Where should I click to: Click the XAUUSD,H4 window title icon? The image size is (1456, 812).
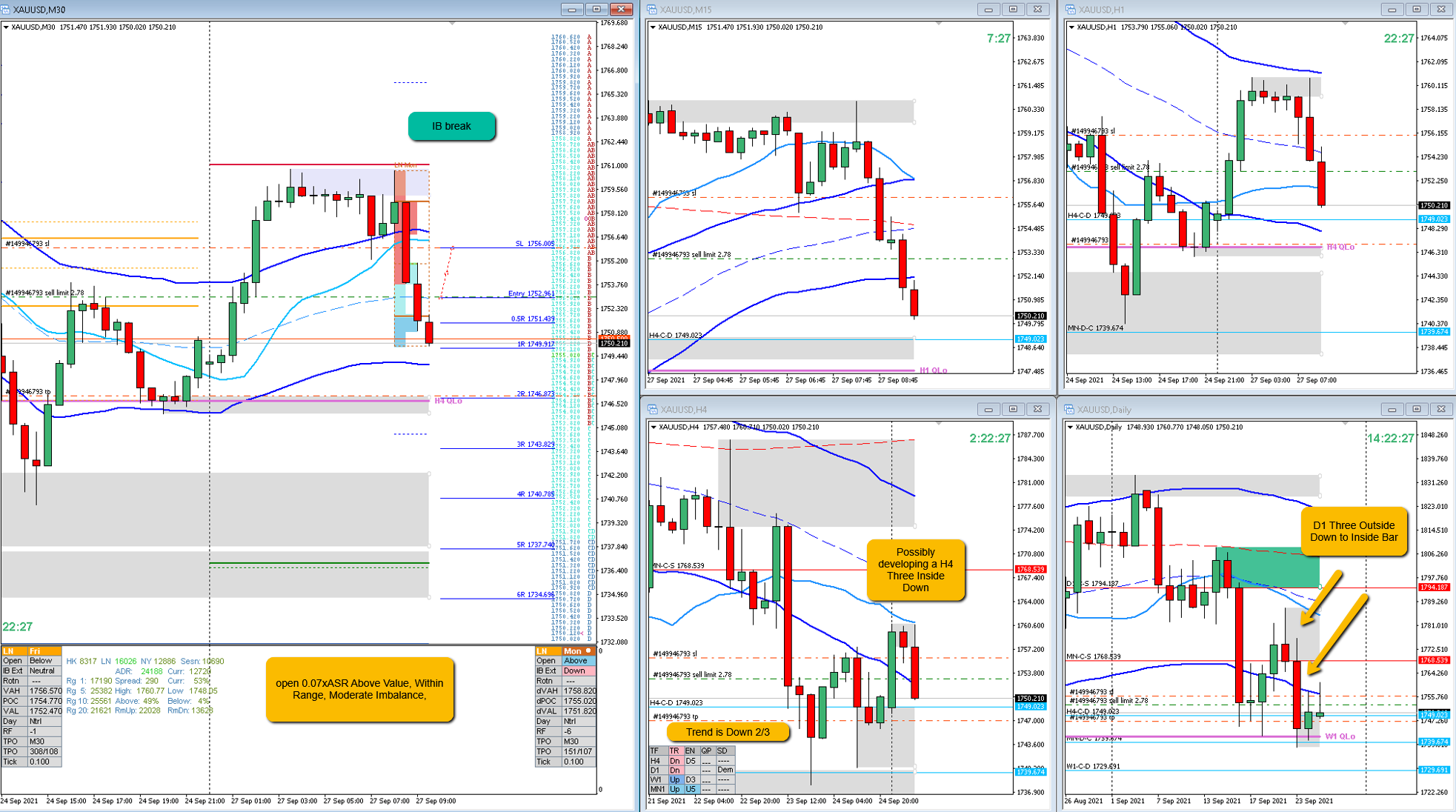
--
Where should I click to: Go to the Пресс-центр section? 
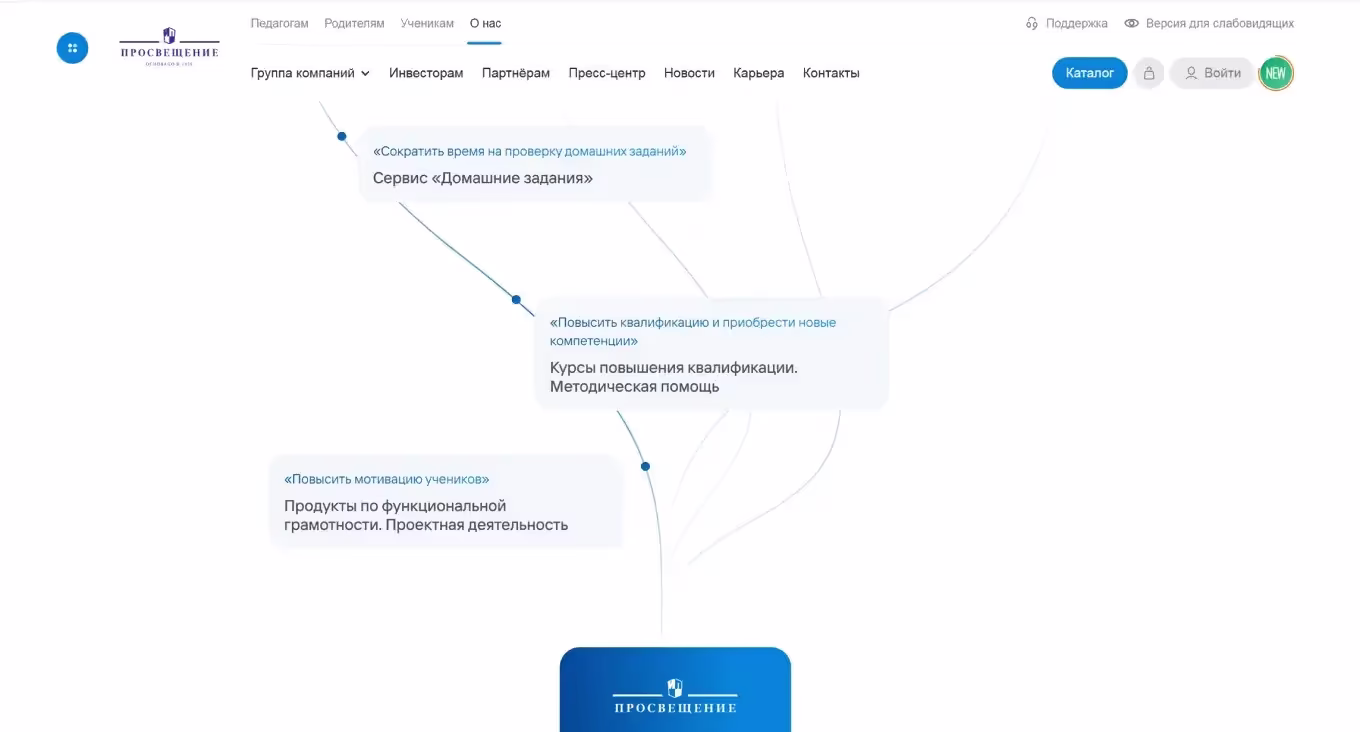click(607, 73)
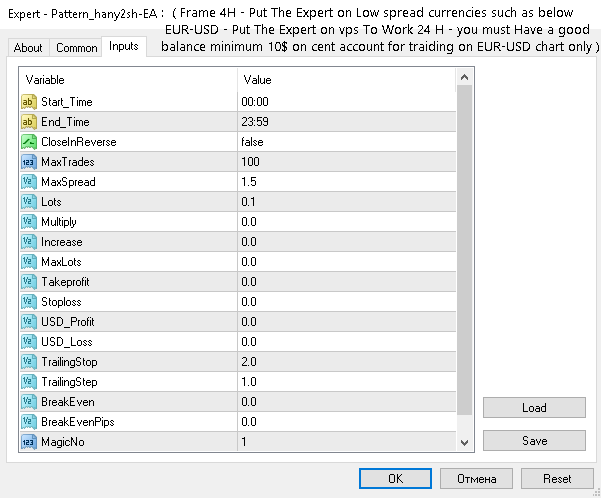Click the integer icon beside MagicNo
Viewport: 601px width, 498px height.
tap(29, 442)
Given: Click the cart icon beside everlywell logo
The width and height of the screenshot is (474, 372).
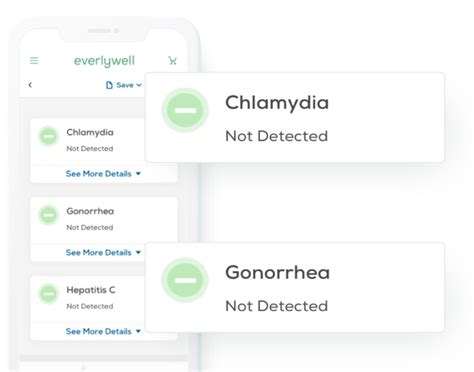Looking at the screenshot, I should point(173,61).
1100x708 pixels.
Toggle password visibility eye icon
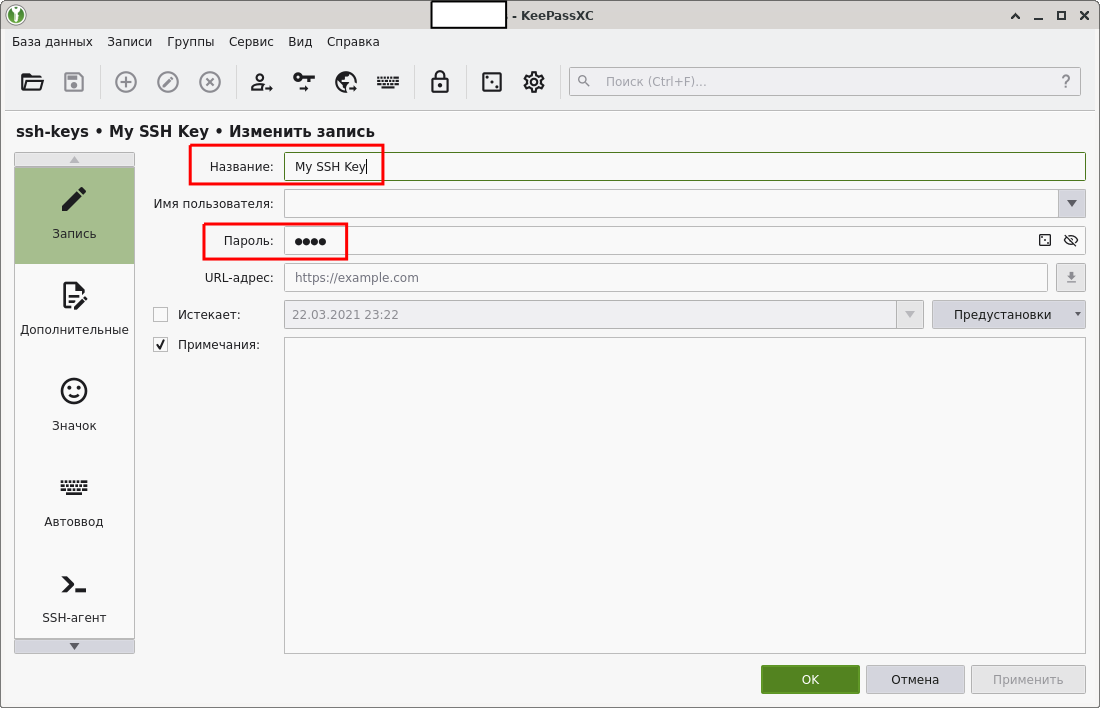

What needs to be done: Echo the material from the line that has "1100x708 pixels." through the line that has "Toggle password visibility eye icon", with both of those lines included.

Expected answer:
1100x708 pixels.
Toggle password visibility eye icon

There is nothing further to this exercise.